• [TEXTAUSZUG]:
┌──

Und natürlich hat Bertolt Brecht seinen Platz im Gesamtwerk von Straub/Huillet: Schon am Anfang von "Nicht versöhnt oder Es hilft nur Gewalt, wo Gewalt herrscht" (1965) ist Brecht zu lesen; mit "Geschichtsunterricht" (1972) verfilmten die beiden Brechts "Die Geschäfte des Herrn Julius Cäsar" - wieder ein fragmentarisches Werk. So könnte man weiter durch ihr Werk streifen und feststellen, wie alles zusammengehört und sich die unterschiedlichsten Verbindungen zwischen den Filmen ergeben, zwischen den "politischen" wie auch den "Kunst"-Werken. Für Straub/Huillet gibt es diese Trennung nicht: der politische Mensch ist immer ein der Kunst verbundener Mensch, denn die Politik ist Kunst, und das Leben, die Welt ist ein gigantisches Gesamtkunstwerk. Der Straub/Huilletsche Mensch ist der zoon politicon.

Nun hat dieses Menschenbild denselben Fehler, den auch das Menschenbild bei Karl Marx hat: Der Mensch ist einfach nicht so gut, wie man ihn gerne hätte. Was heißt hier aber "Fehler"? Natürlich ist der Mensch schlecht, denn die Welt, in der er lebt, erlaubt es ihm nicht, ein guter Mensch zu sein. "Antigone" spürt dem Urgrund dieses Zustands der Welt nach: dem Kapitalismus. Krieg entsteht aus ökonomischer Mißwirtschaft, aus Habgier wie Not - am Ende aus Unzulänglichkeit. Der Hauptunterschied zwischen den "Antigone"-Fassungen von Sophokles und Brecht liegt in der Akzentuierung der materiellen Grundlagen der Politik (Brecht) gegenüber dem Schicksalskonzept (Sophokles). Einige Dialoge und Monologe sind bei Brecht Systemanalysen in Reinform. Der Änderungen sind nicht viele, doch sie sind beträchtlich. Kreon wird von einem, der die Götter herausfordert, zu einem, der das Kapital herausfordert. Die Konsequenzen sind dieselben, es hat sich nicht viel geändert. Und der Tod beendet alles. Kreon reagiert mit Gewalt, weil Gewalt herrscht. Das ist das System. Antigone bringt den Mut auf, sich gegen den Tyrannen zu erheben. Doch was bringt das? Nicht mehr als den Tod. Antigone ist ein Beispiel, wie es schon Empedokles war, der in den Krater ging und zu Asche wurde. Und so ist auch das Stück "Antigone" ein Beispiel: in einer materialistischen Weltsicht hat das Schicksal keinen Platz. Demnach wäre die von Sophokles verfaßte Ur-Fassung fehl am Platz gewesen; und Anouilhs Bearbeitung wäre ob ihres Hintergrundes zeitlich genauso beschränkt gewesen wie die von Sophokles es ideologisch ist. Die Brechtsche Version als politisches Schauspiel ist dieser und jeder Zeit gemäß - aber nicht als trockene Formel, sondern als Schau-Spiel, das einen ergreift, das Menschen zeigt und Dinge erkennen läßt. Erkennen durch Identifikation der Situation, durch Gefühle wie Gedanken.

└──

• [ERFORDERLICHE SCHRITTE]:
1 - Warum gibt es für Straub/Huillet laut dem Textauszug keine Trennung zwischen ihren „politischen“ Filmen und ihren „Kunst“-Werken? Antworten Sie in ein bis drei Sätzen.
2 - Setzen Sie den Textauszug über Brechts „Antigone“ und das Werk von Straub/Huillet mit einem kurzen Absatz fort.

• [VORLIEGENDE DATEN]:
┌──

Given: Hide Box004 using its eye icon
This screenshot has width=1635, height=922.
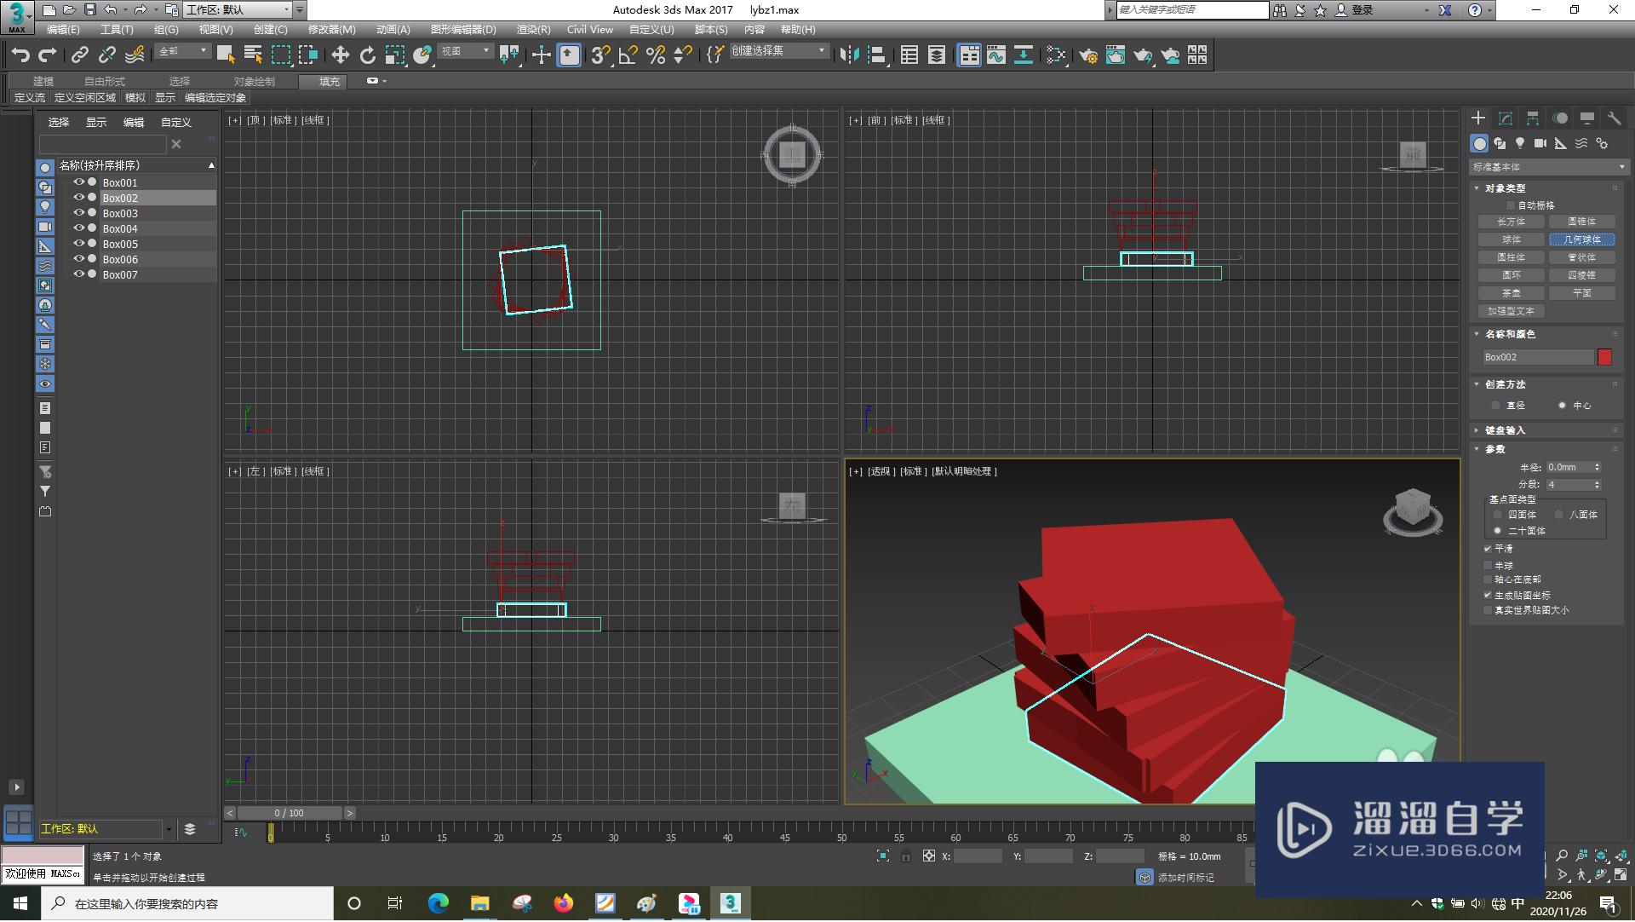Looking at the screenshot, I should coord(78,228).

└──

• [ERWARTETE ERGEBNISSE]:
1 - Für Straub/Huillet ist der politische Mensch immer auch ein der Kunst verbundener Mensch, weil die Politik selbst Kunst ist und das Leben, die Welt ein gigantisches Gesamtkunstwerk bildet. Da Politik und Kunst so zusammenfallen, lassen sich die beiden Arten von Werken nicht voneinander trennen.

2 -
"Antigone" ist für manchen ein weiteres Beispiel für das "Anti-Kino" von Huillet und Sträub. Aber wenn Kino aus Bildern, Worten, Tönen und Licht, das sich in der Zeit bewegt, besteht, dann ist "Antigone" Kino in blendender Reinheit. Das, was man immer für falsch betonte Texte hält, ist die Musik der Sprache in der Betonung der Essenz der Texte. So funktioniert das "Antigone"-Drehbuch als eine Art Sprech-Partitur, und die Darsteller erfüllen im wahrsten Wortsinn ihre Funktion: sie stellen in einem Freiluft-Theater etwas dar, sie zeigen etwas. Wenn einen etwas berührt, dann ist es die Geschichte, die die Menschen zeigen. Klare Worte in klaren Bildern: Die Kamera verharrt, zeigt den Sprechenden in seiner Umgebung. Schnitte sind Kontinuität in Zeit und Raum, ein Schwenk ist die direkte zeitliche wie räumliche Verbindung zwischen zwei Punkten, Menschen und Aussagen. Nach diesem System funktioniert "Antigone", so wird das Kino zu reiner Materie, gegen die sich die Idee transparent absetzt. "So will es der Geist/Und die reifende Zeit,/Denn einmal bedurften/Wir Blinden des Wunders." ("Der Tod des Empedokles", 2. Fassung)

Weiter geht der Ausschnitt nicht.